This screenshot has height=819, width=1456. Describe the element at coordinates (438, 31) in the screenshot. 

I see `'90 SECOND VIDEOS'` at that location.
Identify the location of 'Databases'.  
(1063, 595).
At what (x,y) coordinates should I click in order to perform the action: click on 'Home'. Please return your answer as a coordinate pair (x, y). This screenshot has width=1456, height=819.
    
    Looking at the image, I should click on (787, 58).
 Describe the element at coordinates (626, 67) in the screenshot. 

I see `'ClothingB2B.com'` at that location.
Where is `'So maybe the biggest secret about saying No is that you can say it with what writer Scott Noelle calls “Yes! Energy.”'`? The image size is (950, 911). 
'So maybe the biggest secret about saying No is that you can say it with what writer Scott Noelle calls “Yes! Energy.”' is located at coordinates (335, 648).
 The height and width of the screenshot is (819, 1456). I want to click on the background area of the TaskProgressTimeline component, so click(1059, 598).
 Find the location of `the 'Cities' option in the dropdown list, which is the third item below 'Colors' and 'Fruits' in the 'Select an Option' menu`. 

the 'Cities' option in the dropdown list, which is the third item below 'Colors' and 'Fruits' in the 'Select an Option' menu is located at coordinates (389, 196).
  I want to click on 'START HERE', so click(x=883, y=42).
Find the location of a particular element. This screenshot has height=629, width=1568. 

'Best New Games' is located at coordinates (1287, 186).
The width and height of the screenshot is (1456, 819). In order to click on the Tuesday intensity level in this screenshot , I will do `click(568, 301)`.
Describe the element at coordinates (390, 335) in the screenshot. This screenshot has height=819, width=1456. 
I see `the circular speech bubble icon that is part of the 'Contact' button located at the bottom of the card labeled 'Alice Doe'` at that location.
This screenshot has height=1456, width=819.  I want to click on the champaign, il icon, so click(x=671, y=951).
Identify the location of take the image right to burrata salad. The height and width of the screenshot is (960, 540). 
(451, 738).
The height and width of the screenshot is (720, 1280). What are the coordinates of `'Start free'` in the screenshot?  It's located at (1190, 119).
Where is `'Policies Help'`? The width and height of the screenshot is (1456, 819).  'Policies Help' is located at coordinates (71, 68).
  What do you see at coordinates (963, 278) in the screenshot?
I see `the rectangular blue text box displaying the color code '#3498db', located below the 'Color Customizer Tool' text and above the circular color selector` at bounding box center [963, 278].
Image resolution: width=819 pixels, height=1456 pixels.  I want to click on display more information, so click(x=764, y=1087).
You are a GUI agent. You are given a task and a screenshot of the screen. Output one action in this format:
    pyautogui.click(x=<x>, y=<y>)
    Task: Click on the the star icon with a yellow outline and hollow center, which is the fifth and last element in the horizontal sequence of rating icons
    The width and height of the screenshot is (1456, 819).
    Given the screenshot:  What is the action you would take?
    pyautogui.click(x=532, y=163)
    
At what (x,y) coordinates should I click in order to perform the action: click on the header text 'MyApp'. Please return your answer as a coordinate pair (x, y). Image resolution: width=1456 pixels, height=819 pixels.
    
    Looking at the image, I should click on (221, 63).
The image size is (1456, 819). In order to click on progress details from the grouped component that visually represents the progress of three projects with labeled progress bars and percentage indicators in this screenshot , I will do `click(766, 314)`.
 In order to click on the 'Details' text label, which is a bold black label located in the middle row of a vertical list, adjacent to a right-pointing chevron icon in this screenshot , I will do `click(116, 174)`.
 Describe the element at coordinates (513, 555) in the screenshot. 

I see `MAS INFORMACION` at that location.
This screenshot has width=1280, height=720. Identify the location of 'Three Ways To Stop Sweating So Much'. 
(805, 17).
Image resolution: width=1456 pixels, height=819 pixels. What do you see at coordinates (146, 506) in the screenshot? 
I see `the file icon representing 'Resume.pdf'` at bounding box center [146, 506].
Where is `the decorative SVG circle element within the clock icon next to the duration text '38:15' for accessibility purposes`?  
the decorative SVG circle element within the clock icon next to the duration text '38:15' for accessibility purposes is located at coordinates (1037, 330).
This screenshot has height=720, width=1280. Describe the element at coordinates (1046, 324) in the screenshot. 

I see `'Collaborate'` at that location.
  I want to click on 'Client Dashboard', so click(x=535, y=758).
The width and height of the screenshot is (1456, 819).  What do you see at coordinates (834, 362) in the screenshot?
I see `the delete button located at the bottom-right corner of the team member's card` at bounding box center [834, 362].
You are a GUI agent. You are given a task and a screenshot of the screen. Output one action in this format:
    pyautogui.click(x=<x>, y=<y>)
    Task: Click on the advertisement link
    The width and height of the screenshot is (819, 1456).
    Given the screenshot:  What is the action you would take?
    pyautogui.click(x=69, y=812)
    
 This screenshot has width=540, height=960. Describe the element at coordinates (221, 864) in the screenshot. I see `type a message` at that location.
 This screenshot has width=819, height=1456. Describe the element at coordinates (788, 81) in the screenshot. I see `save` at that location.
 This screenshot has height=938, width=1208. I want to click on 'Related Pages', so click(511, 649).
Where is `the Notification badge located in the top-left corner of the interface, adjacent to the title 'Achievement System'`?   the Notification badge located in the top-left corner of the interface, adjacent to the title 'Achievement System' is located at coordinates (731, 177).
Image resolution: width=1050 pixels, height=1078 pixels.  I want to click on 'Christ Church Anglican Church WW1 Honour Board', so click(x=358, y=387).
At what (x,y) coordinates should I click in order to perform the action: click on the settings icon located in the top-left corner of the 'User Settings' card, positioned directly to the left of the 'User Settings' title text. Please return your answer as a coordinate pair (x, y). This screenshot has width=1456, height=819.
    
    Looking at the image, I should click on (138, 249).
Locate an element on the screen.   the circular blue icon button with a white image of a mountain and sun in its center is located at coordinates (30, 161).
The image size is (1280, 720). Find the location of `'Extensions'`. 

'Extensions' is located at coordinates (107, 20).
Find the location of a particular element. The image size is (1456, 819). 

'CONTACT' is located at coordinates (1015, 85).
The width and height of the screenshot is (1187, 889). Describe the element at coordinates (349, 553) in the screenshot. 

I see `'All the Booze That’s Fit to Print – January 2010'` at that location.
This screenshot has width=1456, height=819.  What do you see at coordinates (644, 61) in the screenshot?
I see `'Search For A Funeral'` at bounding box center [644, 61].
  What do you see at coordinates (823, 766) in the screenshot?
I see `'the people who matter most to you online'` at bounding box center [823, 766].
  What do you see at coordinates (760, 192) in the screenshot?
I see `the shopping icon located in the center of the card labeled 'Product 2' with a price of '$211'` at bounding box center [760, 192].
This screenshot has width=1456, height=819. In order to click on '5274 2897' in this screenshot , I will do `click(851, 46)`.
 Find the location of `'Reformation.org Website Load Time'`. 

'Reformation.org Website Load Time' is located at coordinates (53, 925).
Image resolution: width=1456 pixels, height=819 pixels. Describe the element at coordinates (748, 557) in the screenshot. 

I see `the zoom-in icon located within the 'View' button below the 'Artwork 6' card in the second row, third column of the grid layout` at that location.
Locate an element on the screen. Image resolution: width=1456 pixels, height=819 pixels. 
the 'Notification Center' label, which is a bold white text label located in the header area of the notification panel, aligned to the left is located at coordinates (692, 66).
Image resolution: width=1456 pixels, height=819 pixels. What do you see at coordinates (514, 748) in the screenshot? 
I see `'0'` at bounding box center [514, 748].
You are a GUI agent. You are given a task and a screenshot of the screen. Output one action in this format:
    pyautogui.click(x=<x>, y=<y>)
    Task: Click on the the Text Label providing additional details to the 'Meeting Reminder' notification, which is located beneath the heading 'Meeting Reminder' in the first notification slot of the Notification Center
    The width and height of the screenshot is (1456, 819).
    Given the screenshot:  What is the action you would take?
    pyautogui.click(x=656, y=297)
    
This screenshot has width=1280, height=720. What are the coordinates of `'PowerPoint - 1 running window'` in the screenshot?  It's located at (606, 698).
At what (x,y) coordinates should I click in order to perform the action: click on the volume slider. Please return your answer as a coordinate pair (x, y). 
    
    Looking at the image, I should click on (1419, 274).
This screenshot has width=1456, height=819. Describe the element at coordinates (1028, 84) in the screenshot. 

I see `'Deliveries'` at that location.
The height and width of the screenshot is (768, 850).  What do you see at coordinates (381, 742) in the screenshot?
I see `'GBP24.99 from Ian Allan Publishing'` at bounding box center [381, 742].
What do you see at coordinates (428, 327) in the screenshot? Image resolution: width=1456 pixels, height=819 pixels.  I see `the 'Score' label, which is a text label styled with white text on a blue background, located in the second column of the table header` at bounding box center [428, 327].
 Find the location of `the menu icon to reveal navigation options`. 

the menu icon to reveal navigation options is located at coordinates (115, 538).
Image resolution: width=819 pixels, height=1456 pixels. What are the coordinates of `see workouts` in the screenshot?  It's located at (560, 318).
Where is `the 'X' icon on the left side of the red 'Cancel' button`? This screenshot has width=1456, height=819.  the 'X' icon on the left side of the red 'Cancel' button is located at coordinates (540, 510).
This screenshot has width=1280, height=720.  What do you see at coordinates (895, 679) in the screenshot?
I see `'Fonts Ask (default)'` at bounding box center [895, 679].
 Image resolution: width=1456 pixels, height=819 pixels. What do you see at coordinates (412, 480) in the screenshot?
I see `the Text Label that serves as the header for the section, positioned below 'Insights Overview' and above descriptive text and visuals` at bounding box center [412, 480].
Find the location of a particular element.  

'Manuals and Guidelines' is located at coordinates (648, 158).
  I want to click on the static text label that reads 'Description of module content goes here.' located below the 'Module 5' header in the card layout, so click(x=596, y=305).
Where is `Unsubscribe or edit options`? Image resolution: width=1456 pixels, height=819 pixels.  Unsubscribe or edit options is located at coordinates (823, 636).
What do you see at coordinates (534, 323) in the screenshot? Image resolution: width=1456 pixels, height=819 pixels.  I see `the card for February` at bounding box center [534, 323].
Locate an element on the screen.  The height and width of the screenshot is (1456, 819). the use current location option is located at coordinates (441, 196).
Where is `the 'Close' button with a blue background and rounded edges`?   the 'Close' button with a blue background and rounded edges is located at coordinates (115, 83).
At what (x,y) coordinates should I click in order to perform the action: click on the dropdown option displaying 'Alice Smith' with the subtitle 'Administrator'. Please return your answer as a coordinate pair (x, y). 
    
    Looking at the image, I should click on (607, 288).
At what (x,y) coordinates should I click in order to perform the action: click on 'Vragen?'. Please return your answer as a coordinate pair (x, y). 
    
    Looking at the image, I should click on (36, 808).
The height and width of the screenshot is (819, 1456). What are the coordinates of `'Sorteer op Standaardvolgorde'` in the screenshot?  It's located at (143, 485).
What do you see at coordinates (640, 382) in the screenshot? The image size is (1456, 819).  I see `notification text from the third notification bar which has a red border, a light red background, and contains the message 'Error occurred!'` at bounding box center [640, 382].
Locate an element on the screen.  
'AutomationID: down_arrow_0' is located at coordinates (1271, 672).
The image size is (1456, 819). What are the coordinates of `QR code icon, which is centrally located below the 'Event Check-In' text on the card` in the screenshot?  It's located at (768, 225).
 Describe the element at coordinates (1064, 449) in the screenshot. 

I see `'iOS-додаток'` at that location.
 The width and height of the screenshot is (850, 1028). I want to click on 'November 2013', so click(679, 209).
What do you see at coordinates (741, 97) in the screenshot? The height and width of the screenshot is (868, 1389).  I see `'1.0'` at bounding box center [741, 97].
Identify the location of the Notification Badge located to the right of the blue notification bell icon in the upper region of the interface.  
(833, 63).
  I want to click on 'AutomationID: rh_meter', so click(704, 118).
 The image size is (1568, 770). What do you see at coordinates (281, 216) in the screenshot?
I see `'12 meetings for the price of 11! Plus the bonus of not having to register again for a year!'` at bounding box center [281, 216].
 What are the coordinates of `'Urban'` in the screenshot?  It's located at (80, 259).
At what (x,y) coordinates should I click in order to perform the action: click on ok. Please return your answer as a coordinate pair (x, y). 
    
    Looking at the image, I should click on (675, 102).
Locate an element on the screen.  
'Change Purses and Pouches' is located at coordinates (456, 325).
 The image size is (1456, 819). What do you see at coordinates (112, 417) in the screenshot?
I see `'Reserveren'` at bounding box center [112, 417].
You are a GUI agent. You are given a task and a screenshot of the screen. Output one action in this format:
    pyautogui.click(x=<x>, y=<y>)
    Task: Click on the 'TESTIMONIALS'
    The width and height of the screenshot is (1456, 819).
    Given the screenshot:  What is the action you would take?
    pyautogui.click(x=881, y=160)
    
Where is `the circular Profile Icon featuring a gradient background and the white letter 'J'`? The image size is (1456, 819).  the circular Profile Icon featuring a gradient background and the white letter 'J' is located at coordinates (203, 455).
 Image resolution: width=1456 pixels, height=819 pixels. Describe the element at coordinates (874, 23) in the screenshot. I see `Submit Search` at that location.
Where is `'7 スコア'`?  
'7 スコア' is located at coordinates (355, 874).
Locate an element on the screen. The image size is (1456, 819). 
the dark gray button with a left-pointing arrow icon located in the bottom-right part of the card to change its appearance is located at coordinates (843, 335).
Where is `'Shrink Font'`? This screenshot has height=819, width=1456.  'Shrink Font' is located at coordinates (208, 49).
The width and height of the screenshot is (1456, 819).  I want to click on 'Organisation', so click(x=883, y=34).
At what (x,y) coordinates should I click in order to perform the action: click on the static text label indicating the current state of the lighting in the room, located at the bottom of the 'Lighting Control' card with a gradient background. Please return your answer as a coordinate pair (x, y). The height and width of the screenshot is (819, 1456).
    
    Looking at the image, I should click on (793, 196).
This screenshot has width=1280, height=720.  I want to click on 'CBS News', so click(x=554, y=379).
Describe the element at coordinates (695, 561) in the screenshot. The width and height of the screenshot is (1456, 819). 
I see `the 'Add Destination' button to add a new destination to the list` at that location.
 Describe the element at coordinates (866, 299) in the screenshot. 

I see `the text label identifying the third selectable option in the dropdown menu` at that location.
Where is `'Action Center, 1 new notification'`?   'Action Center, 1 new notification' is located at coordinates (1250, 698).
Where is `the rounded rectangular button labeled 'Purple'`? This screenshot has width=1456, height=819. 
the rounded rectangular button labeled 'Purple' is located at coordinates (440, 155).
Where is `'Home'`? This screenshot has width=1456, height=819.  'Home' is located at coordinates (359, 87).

◆ ◆ ◆ ◆ ◆ ◆ ◆

• Given task
Could you duplicate the lines word for word, from the start of the items up to and including the line containing "The height and width of the screenshot is (819, 1456). I"?

• Solution to the problem
This screenshot has height=819, width=1456. Describe the element at coordinates (438, 31) in the screenshot. 

I see `'90 SECOND VIDEOS'` at that location.
Identify the location of 'Databases'.  
(1063, 595).
At what (x,y) coordinates should I click in order to perform the action: click on 'Home'. Please return your answer as a coordinate pair (x, y). This screenshot has width=1456, height=819.
    
    Looking at the image, I should click on (787, 58).
 Describe the element at coordinates (626, 67) in the screenshot. 

I see `'ClothingB2B.com'` at that location.
Where is `'So maybe the biggest secret about saying No is that you can say it with what writer Scott Noelle calls “Yes! Energy.”'`? The image size is (950, 911). 
'So maybe the biggest secret about saying No is that you can say it with what writer Scott Noelle calls “Yes! Energy.”' is located at coordinates (335, 648).
 The height and width of the screenshot is (819, 1456). I want to click on the background area of the TaskProgressTimeline component, so click(1059, 598).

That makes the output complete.